# Given request 1:
Output the lines of the records below as a Markdown table with the columns "No." and "Record line". Number each row, include every record line, and leave out blank lines.

___

Anna Bligh. Going into the campaign, Anna Bligh’s poll ratings were not impressive in absolute terms, but relative to Labor’s disastrous figures on voting intention they were remarkably strong – stonger certainly than Julia Gillard’s, who for all her much-touted difficulties leads a government with a two-party preferred rating in the upper half of the 40s. Clearly the shine from Bligh’s response to the floods had not entirely worn off. This made her a net asset to the party which, used effectively, would have been a key factor in any less-bad-than-New-South-Wales defeat. However, Labor demolished all that by not only pursuing its personal attacks on Campbell Newman, but placing Bligh at the centre of them. For Bligh herself to use parliamentary privilege to suggest Newman might be imprisoned jettisoned the fairly elementary axiom of political strategy that leaders should be seen to be above this sort of muckraking, which should instead be left to a designated ministerial attack dog. Labor’s contrary rationale seemed to be that Bligh was the only thing the government had going for it, and that she thus had to bear the whole burden of its public communications. The entirely predictable effect of this was that Bligh’s personal ratings tanked as the campaign progressed, taking with it one of Labor’s few remaining assets.

___

# Given request 2:
In the passage about Anna Bligh, what did Bligh use parliamentary privilege to suggest about Campbell Newman?

___

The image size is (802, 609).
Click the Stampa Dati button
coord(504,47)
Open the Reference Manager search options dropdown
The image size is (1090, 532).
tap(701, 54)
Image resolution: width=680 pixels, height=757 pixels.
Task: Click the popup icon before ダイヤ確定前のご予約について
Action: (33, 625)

___

# Complete response 1:
| No. | Record line |
|---|---|
| 1 | The image size is (802, 609). |
| 2 | Click the Stampa Dati button |
| 3 | coord(504,47) |
| 4 | Open the Reference Manager search options dropdown |
| 5 | The image size is (1090, 532). |
| 6 | tap(701, 54) |
| 7 | Image resolution: width=680 pixels, height=757 pixels. |
| 8 | Task: Click the popup icon before ダイヤ確定前のご予約について |
| 9 | Action: (33, 625) |

# Complete response 2:
She suggested that Newman might be imprisoned.